Google Apps Script Integration

This platform was chosen because: it natively integrates with Google Sheets (a commonly used document management tool for researchers), requires no additional infrastructure, and uses OAuth authentication to ensure data security.

Multi-Model Support

It is compatible with models like Google Gemini and Alibaba Qwen3. Users can choose based on data privacy, cost, and performance needs (e.g., using local models for sensitive medical data, cloud APIs for general research).

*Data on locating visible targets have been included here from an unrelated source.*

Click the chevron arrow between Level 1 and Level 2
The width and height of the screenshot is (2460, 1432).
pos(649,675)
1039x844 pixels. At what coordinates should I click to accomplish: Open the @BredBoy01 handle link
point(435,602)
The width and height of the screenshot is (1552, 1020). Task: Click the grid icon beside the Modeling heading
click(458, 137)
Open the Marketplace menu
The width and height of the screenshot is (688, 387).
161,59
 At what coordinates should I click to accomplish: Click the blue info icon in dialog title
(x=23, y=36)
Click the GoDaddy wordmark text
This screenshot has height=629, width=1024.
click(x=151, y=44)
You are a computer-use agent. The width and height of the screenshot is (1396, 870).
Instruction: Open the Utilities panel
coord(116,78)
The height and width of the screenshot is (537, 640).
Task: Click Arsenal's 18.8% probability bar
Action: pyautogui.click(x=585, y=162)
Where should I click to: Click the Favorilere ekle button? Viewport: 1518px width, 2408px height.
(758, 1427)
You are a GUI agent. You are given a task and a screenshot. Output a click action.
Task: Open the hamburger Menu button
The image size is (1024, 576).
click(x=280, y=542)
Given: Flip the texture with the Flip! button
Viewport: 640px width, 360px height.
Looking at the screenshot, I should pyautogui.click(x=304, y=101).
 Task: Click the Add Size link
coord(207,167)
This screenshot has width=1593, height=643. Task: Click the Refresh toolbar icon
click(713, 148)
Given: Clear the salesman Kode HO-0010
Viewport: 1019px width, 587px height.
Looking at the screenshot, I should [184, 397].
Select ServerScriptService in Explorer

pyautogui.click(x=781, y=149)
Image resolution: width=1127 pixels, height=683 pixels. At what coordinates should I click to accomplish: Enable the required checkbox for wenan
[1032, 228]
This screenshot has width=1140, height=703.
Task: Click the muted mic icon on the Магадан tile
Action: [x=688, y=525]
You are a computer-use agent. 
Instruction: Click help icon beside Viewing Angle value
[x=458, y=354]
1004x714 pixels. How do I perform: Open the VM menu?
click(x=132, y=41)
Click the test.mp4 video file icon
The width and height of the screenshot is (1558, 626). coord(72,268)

Prompt Engineering and Quality Control

The core challenge is designing reliable prompts: converting complex criteria into model-understandable instructions, handling boundary ambiguity, and designing output formats that facilitate analysis. Quality control includes confidence scoring (low-confidence cases for manual review), random sampling validation, and auditable decision logs to ensure accuracy is not compromised.

5

Section 05

[Value] Advantages of Automating to Eliminate Human Bias

Fatigue and Consistency

AI does not experience fatigue and applies exactly the same evaluation criteria to the first and 1000th documents, avoiding judgment differences caused by attention decay during manual screening.

Cognitive Bias

AI is not affected by human psychological factors such as confirmation bias (tendency to support one's own views), anchoring effect (influenced by early judgments), and halo effect (inappropriate weighting of well-known authors/institutions).

Reproducibility

Automated tools standardize the screening and extraction processes, solving the problem of inconsistent conclusions in traditional SLRs due to differences in execution details, and improving research reproducibility and transparency.

6

Section 06

[Practice] Best Practices for Human-Machine Collaboration

SLR-Magic's design philosophy is to enhance rather than replace researchers. Best practices include:

  • Layered Screening: AI handles clearly relevant/irrelevant documents, leaving boundary cases for human judgment;
  • Iterative Calibration: Calibrate the model with labeled documents before formal operation, adjusting prompts to match human judgments;
  • Dual Validation: Randomly sample AI results for review to assess consistency levels;
  • Transparent Reporting: Clearly state the tool's scope of use and validation methods in the paper.
7

Section 07

[Discussion] Limitations of the Tool and Ethical Considerations

Model Hallucination Risk

Large language models may "hallucinate" non-existent information or misunderstand content. Mitigation measures: require the model to judge only based on the provided text, design validation steps, and maintain human supervision;

Training Data Bias

Models learn from large-scale texts containing human biases and may perform better on documents in certain languages/fields, so results need to be interpreted critically;

Over-reliance Risk

Avoid over-reliance on the tool for convenience and neglect in-depth understanding of original documents. The tool should free up time for researchers to focus on tasks requiring human judgment (e.g., critical evaluation of research quality).

8

Section 08

[Conclusion] Future Directions and Impact on the Research Ecosystem

Future Development Directions

Expanding features: automatic quality assessment (AMSTAR tool), evidence synthesis assistance (identifying research heterogeneity), update monitoring (tracking the impact of new documents);

Impact on the Research Ecosystem

The tool may democratize evidence synthesis, allowing small teams to undertake review work that was previously done by large institutions. However, we need to be alert to the risk of "review proliferation", and the academic community needs to establish quality standards and peer review mechanisms;

Conclusion

SLR-Magic is a useful attempt at AI-assisted academic research, directly addressing SLR pain points and improving efficiency and quality. We need to maintain a clear understanding of its limitations, adhere to the principle of human-machine collaboration, and serve scientific progress. It is an open-source project worth trying.